The absence of p16INK4a expression in wild-type melanocyte/melanoma cell lines is generally the result of one of two independent events: deletion in the p16INK4a locus or promoter silencing of p16INK4a by methylation. The rapid suppression of p16INK4a and the concomitant maintenance of p19ARF expression in bcatsta melanocytes and its capacity to be re-expressed in the absence of TPA suggested that p16INK4a transcription was directly repressed by bcatsta. Examination of the p16INK4a promoter revealed potential binding sites for β-catenin, and Lef/Tcf transcription factors have been conserved through evolution in the mouse and human p16INK4a promoters (Fig. 6A). Using sequences spanning the putative mouse β-catenin/Lef-binding site as probes in electrophoretic mobility shift assays (EMSAs), we showed that Lef1 binding to both the mouse and human p16INK4a promoter elements was almost as efficient as its binding to the control consensus binding site (Fig. 6B).
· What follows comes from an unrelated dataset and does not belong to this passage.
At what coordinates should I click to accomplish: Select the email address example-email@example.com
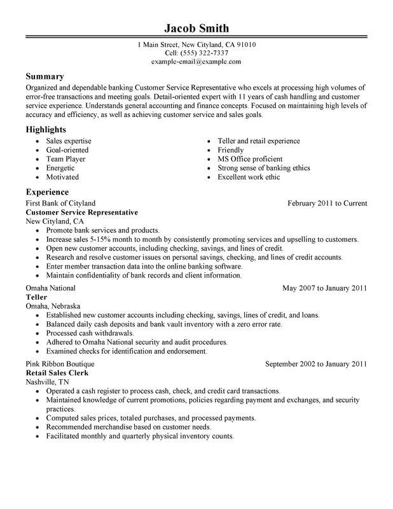(196, 62)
Lef1 did not bind when the core sequence was mutated to GTC tAtGGG (mut1 p16), and binding was reduced if the core sequence was mutated to GTtcAAGGG (mut2 p16). Using a chromatin immunoprecipitation (ChIP) assay to confirm that β-catenin binds to the p16INK4a promoter in human melanoma cells, the anti-β-catenin antibody yielded a strong band corresponding to the p16INK4a promoter (Fig. 6C) and a weaker band corresponding to the Brn2 promoter, a known target of β-catenin/Lef in melanomas (Goodall et al. 2004). No PCR product was detected if the ChIP assay was carried out with nonspecific antibody or with primers specific for the HSP70 gene (which is not regulated by β-catenin). β-Catenin was detected on p16INK4a promoter but not on a CDH1 region used as a negative control (Fig. 6C). The results using quantitative PCR (qPCR) therefore confirm that β-catenin is present at the p16INK4a promoter.

Figure 6.

Figure 6.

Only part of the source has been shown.